COS 149-9 - The carbon and nitrogen cycle collide in soil: An examination of the effects of switchgrass root exudates on soil denitrification

Thursday, August 10, 2017: 4:20 PM
D132, Oregon Convention Center
Kathryn Bloodworth and William E. West, Kellogg Biological Station, Michigan State University, Hickory Corners, MI

Greenhouse gas emissions are one of the main contributors to global climate change. Consequently, biofuels are being assessed as potential alternative energy sources to fossil fuels. Switchgrass is an ideal candidate as a sustainable biofuel because it is a perennial crop, which thrives in marginal land soil and acts as a potential carbon sink. Although much is known about how to maximize switchgrass yields and its viability as a biofuel, there is limited evidence linking carbon quantity and quality to microbially mediated denitrification and the ratio of nitrous oxide to nitrogen gas (N2O:N2) emissions from the microbial community. Since N2O is a potent greenhouse gas, it is imperative that we understand more about the influence of switchgrass root exudates on soil denitrification rates in order to comprehensively understand the potential of switchgrass as a biofuel crop and factor its influence on the greenhouse gas budget. In this experiment four carbon-based switchgrass root exudates (mannitol, glutamate, lignin, and butyrate) were added to marginal land soil along with a high (0.16% N- NO3- (w/w)) and low (0.0017 % N- NO3- (w/w)) nitrate (NO3-) concentration. Denitrification enzyme assays were run and the ratio of N2O:N2was estimated.

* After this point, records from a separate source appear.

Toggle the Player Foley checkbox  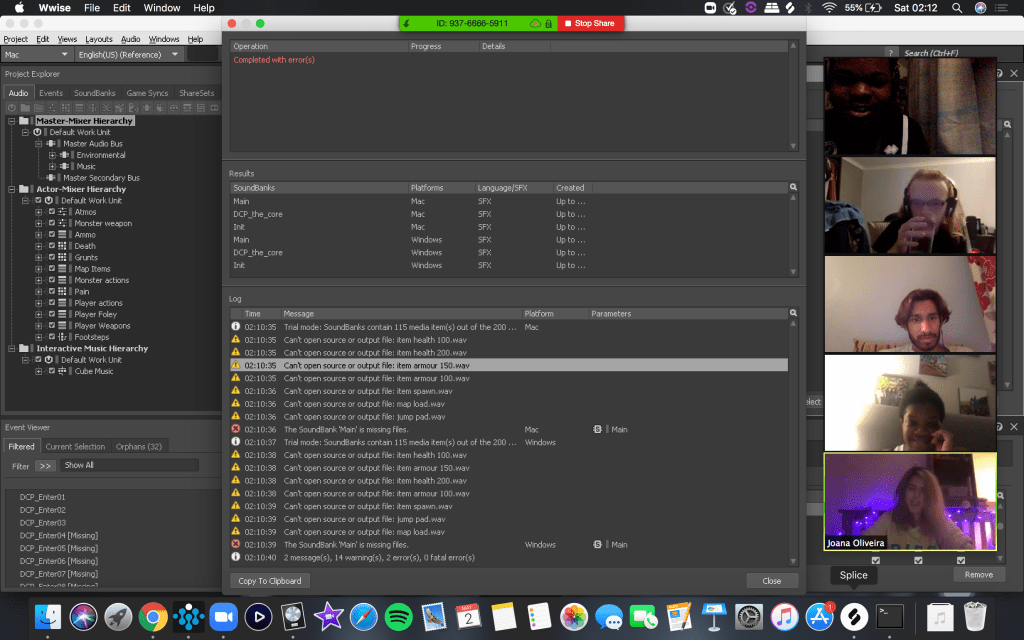[x=51, y=314]
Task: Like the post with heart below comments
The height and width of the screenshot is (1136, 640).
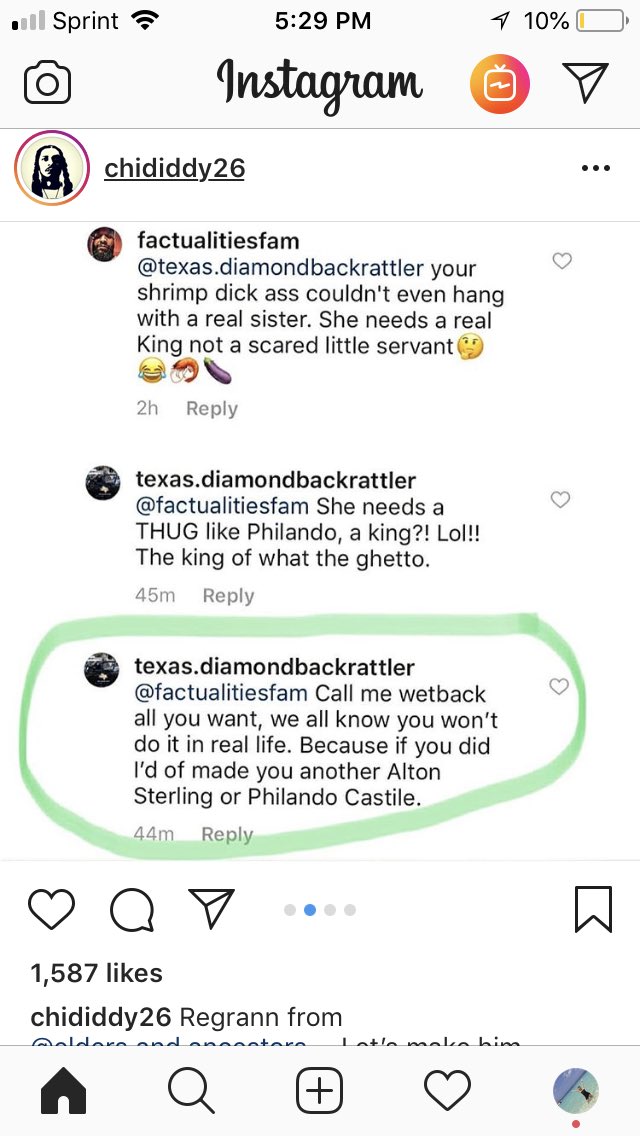Action: [51, 909]
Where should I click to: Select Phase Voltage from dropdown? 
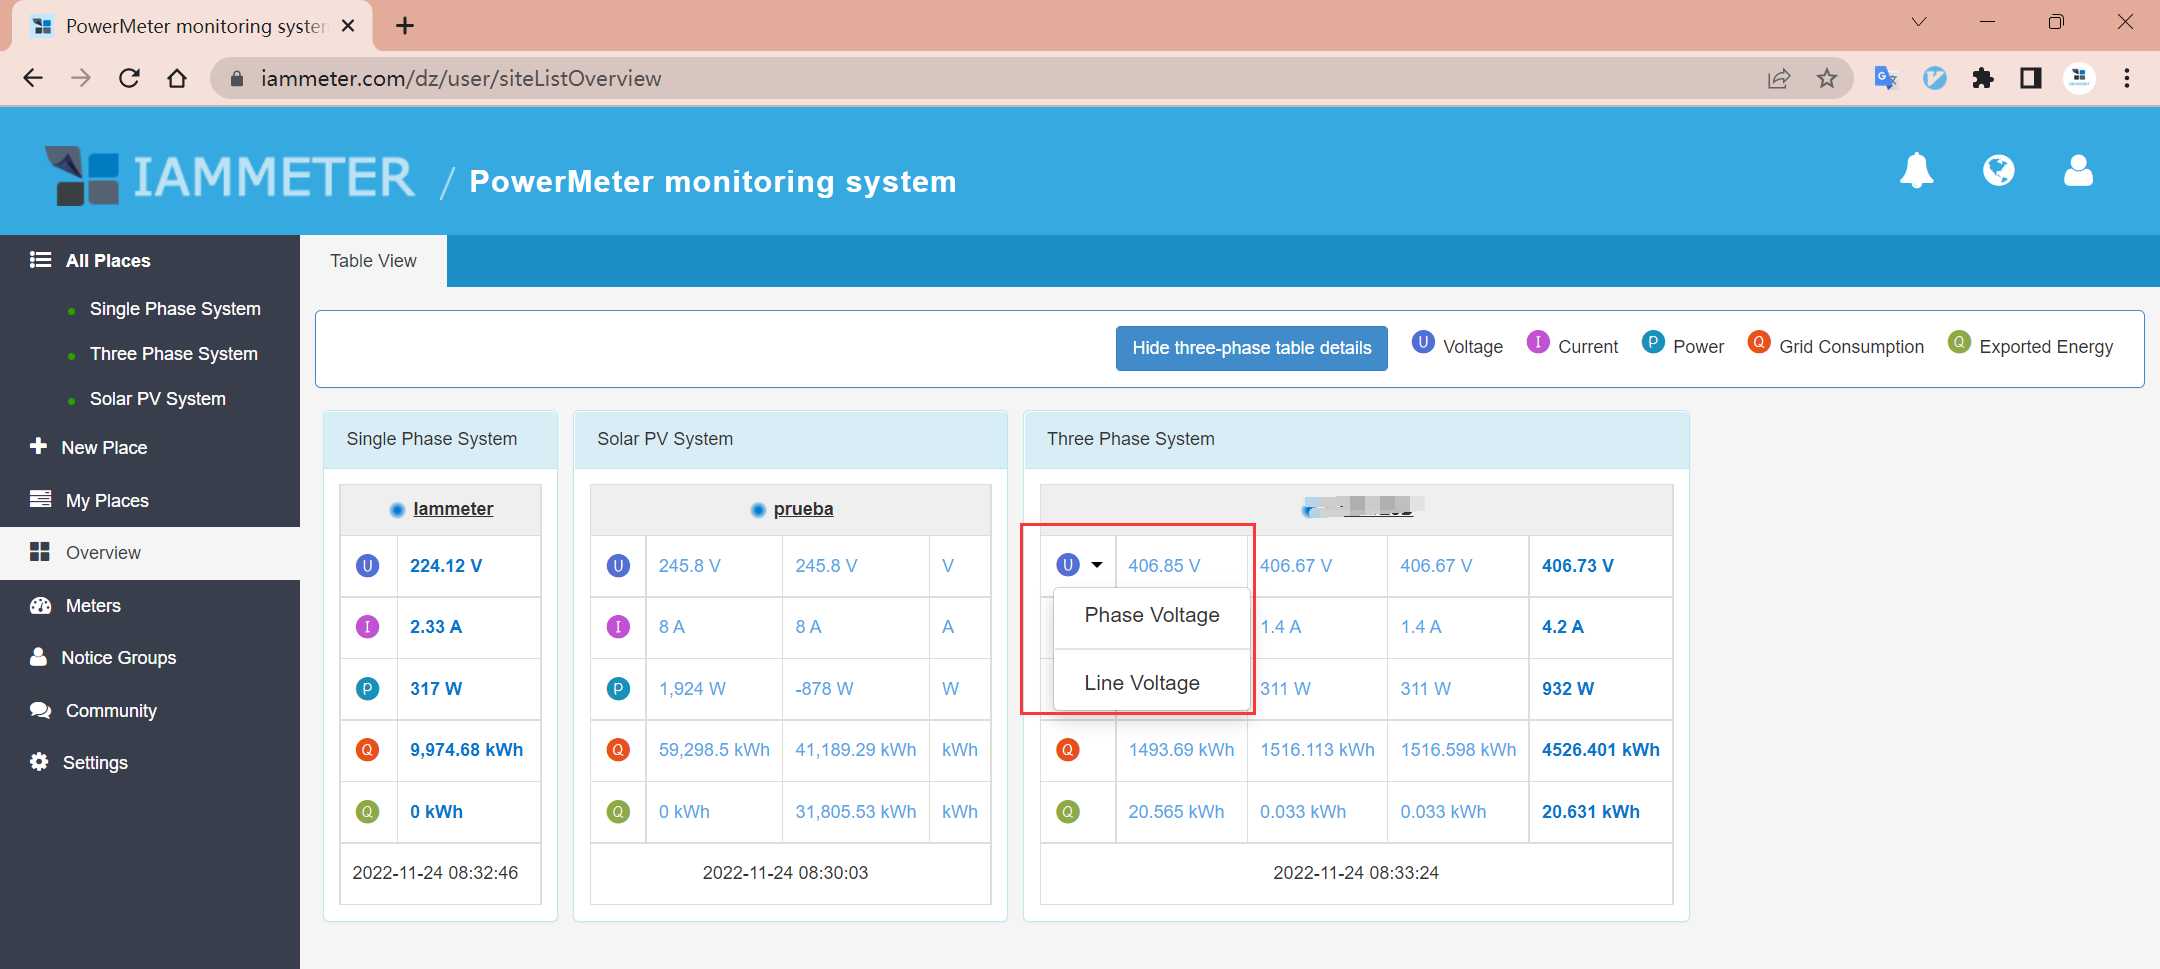pos(1151,615)
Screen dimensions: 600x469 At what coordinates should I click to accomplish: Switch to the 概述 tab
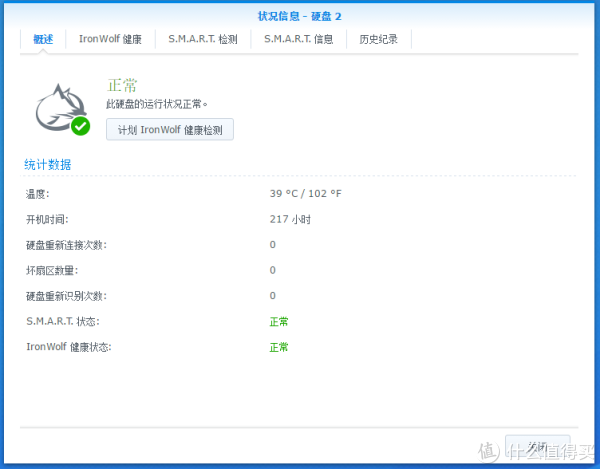[x=43, y=39]
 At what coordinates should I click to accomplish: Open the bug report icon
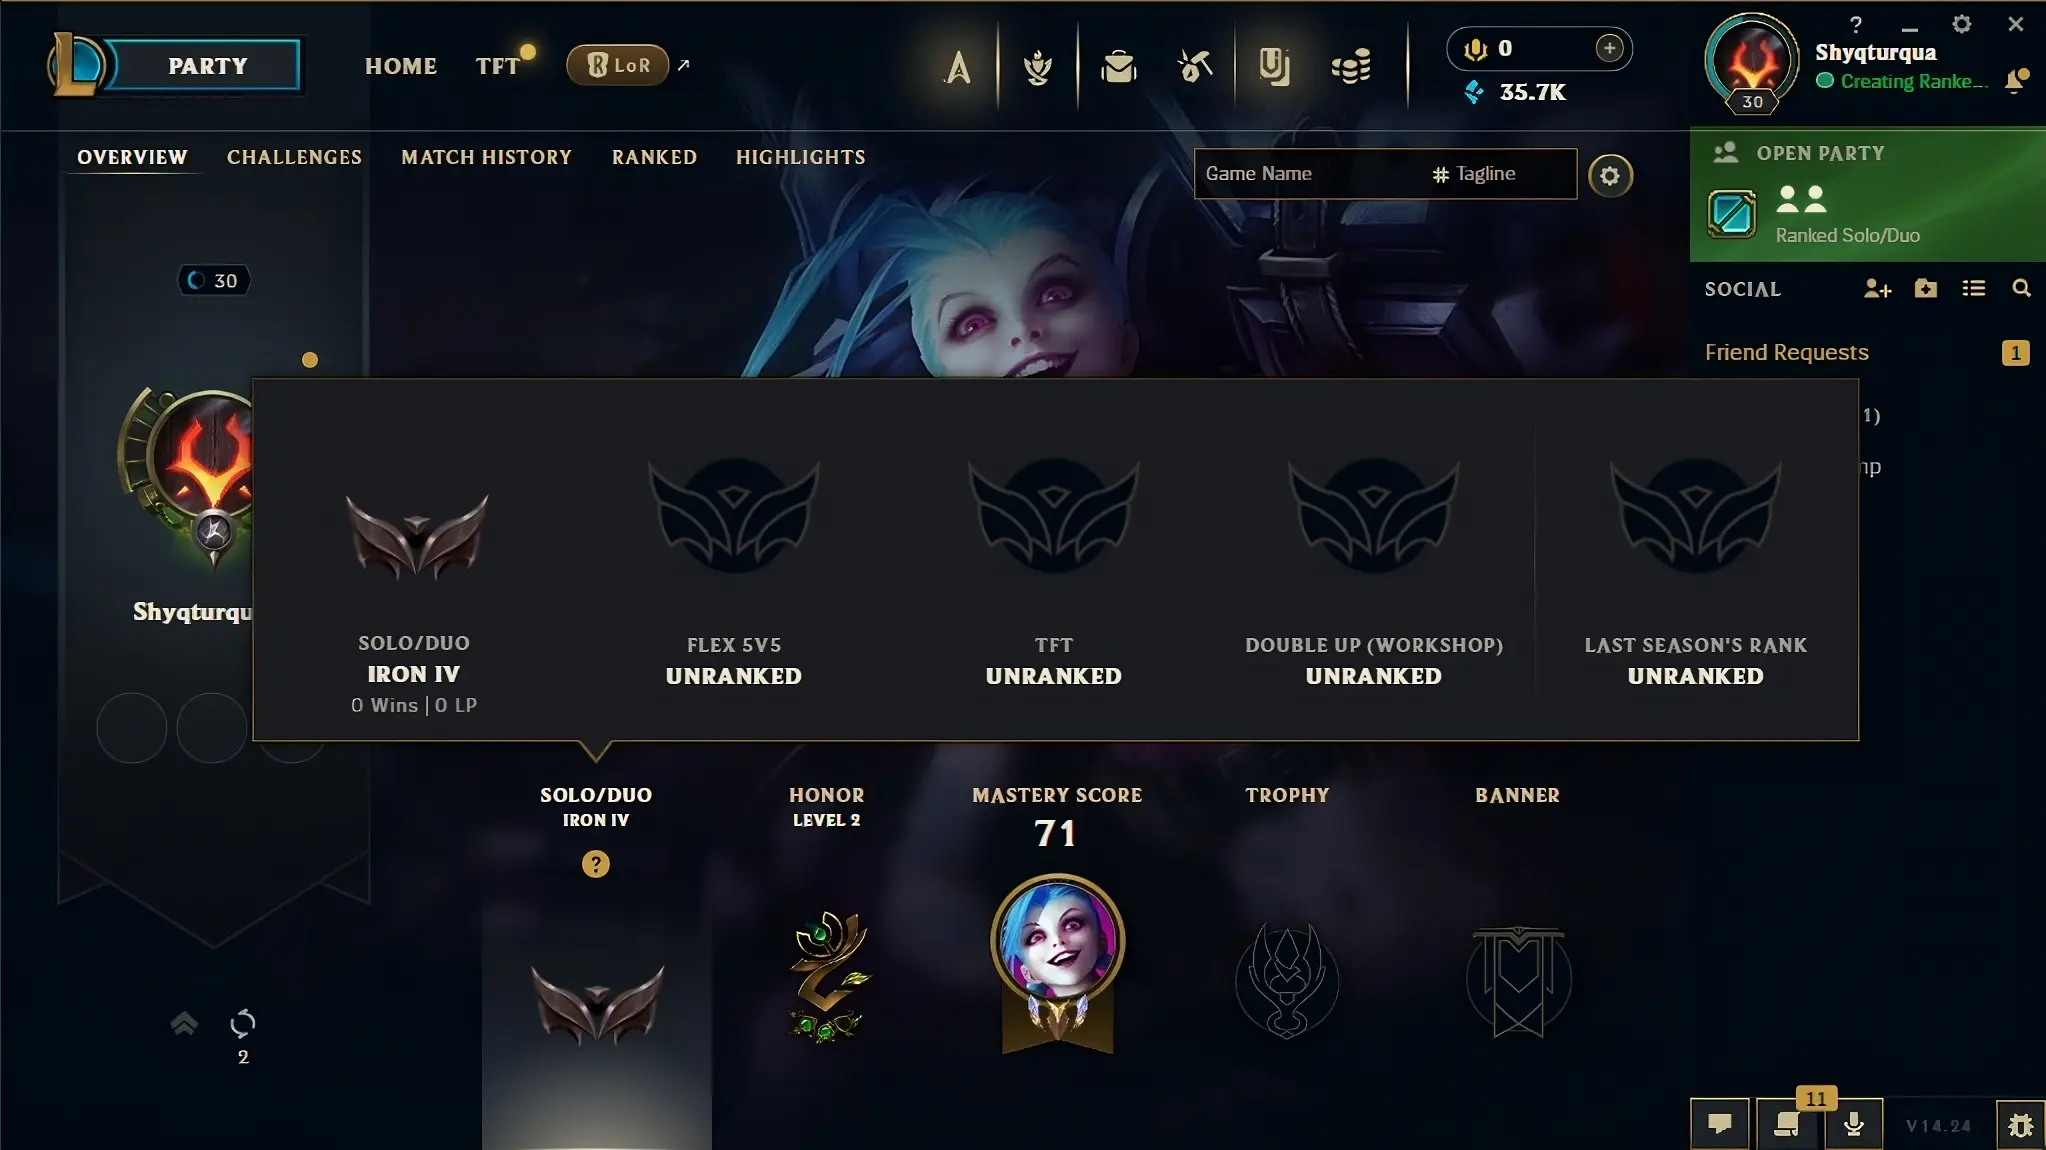(2020, 1125)
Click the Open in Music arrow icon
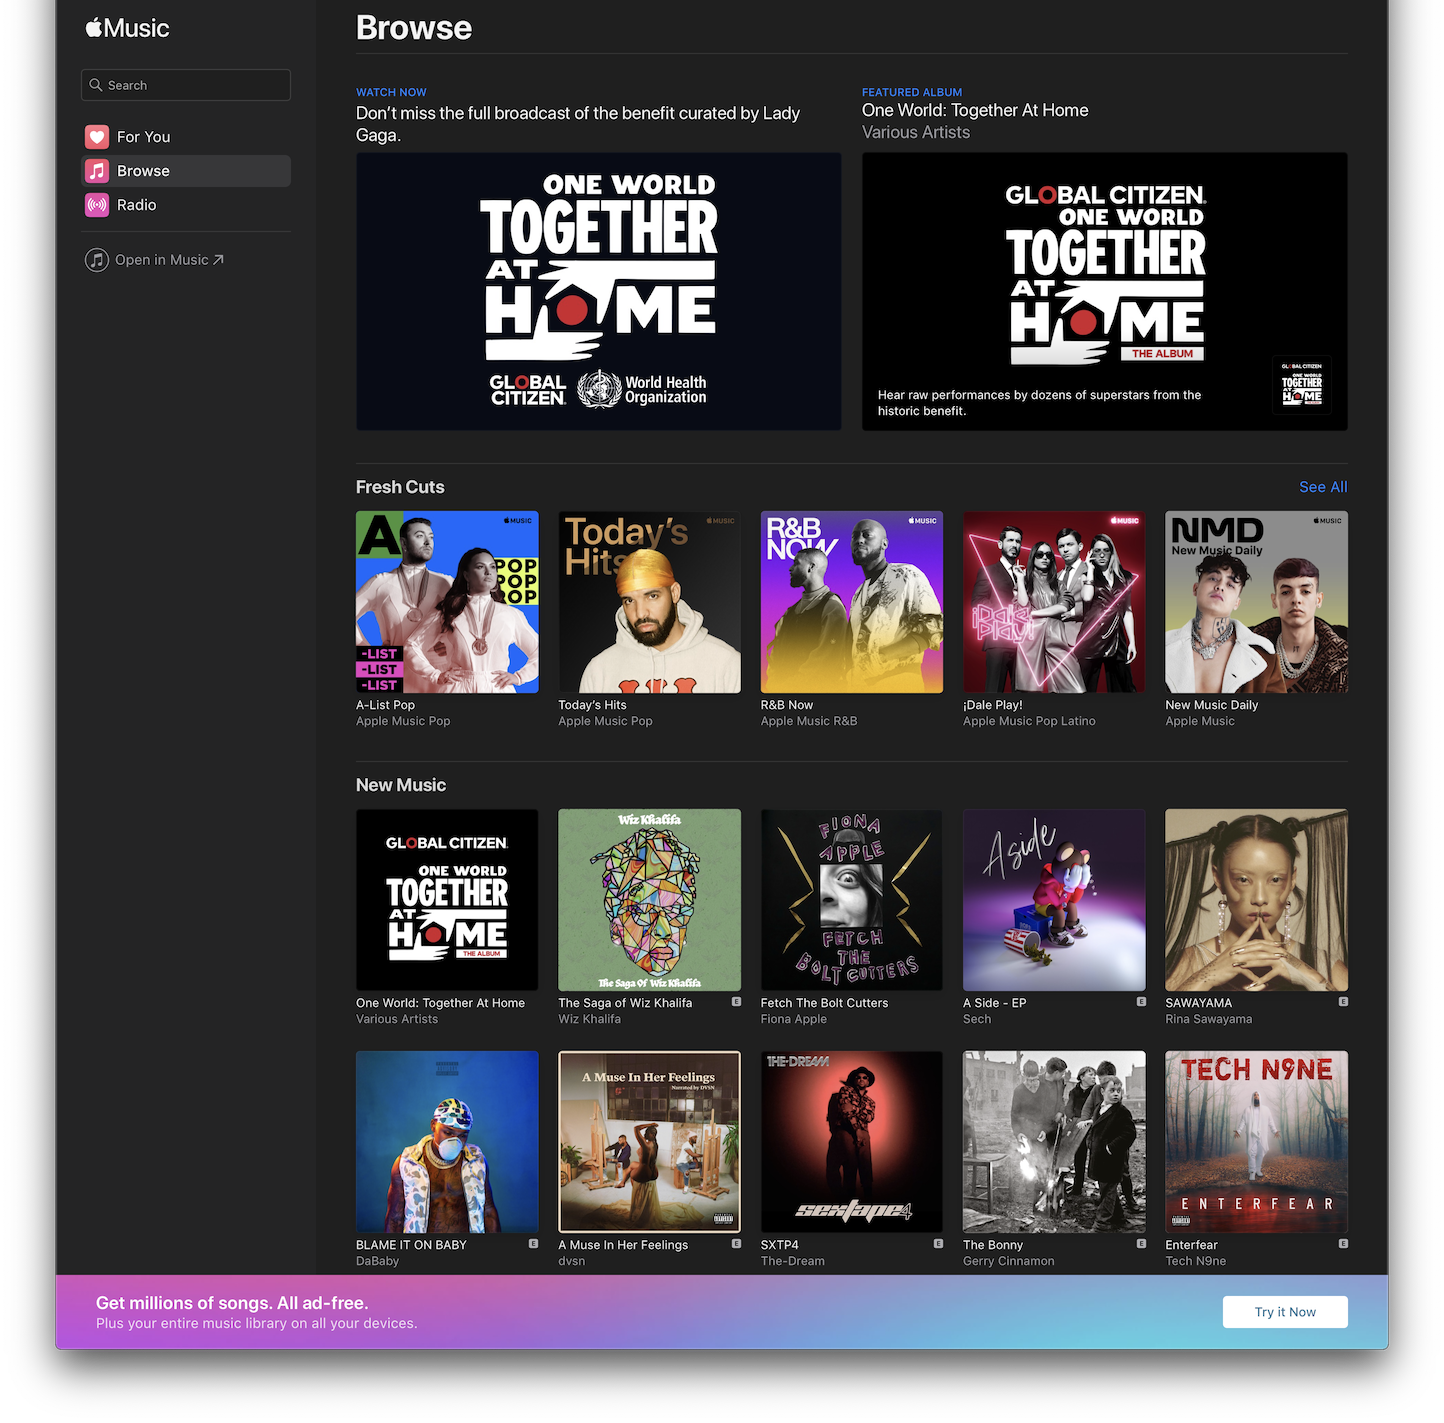 pos(218,260)
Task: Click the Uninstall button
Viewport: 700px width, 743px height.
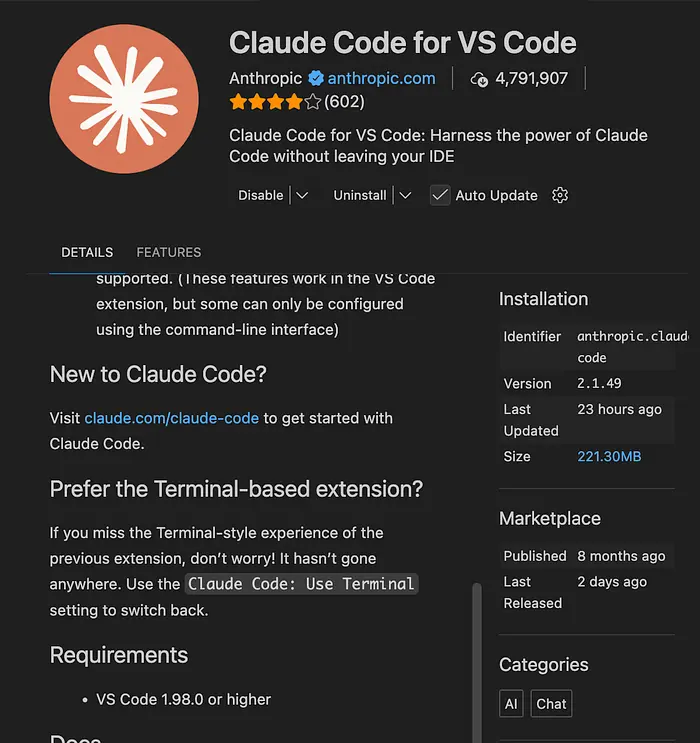Action: 360,195
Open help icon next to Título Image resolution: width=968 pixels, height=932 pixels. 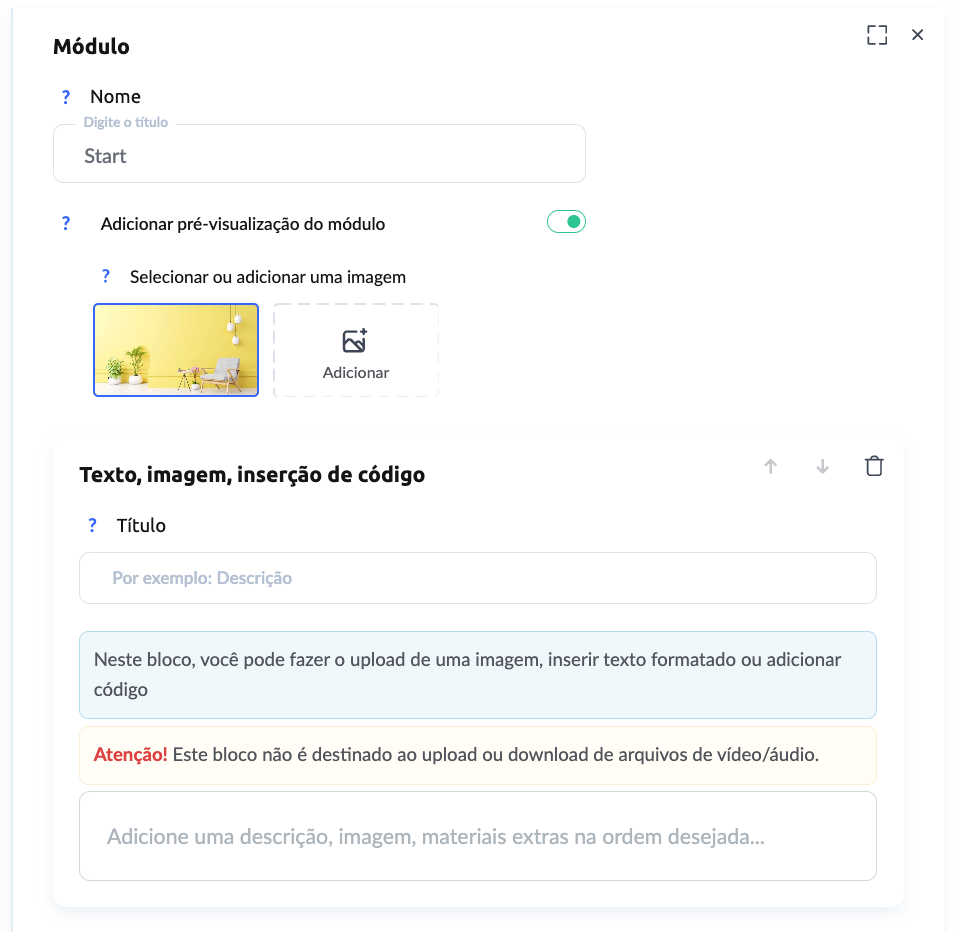(93, 525)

It was found that overall denitrification resulted in mainly N2O production, not N2 production. Additionally, it was found that the addition of NO3- increased denitrification rates, specifically N2O production. Butyrate and glutamate appeared to inhibit N2O production as the amount of total organic carbon added was increased. This suggests that both compounds likely inhibit processes upstream of N2O production, causing little to no N2O to be produced at all. On the other hand, mannitol and lignin did not appear to have an affect on denitrification rates or N2O production. This indicates that the microbes involved in these processes could not utilize either compound. We speculate that the nitrous oxide reductase (NosZ) gene, which converts N2O into N2, occurs in limited numbers in this microbial community due to the reaction being unfavorable when organic carbon quantity and quality are low. Microbes can therefore maximize energy yields by producing N2O only, not N2.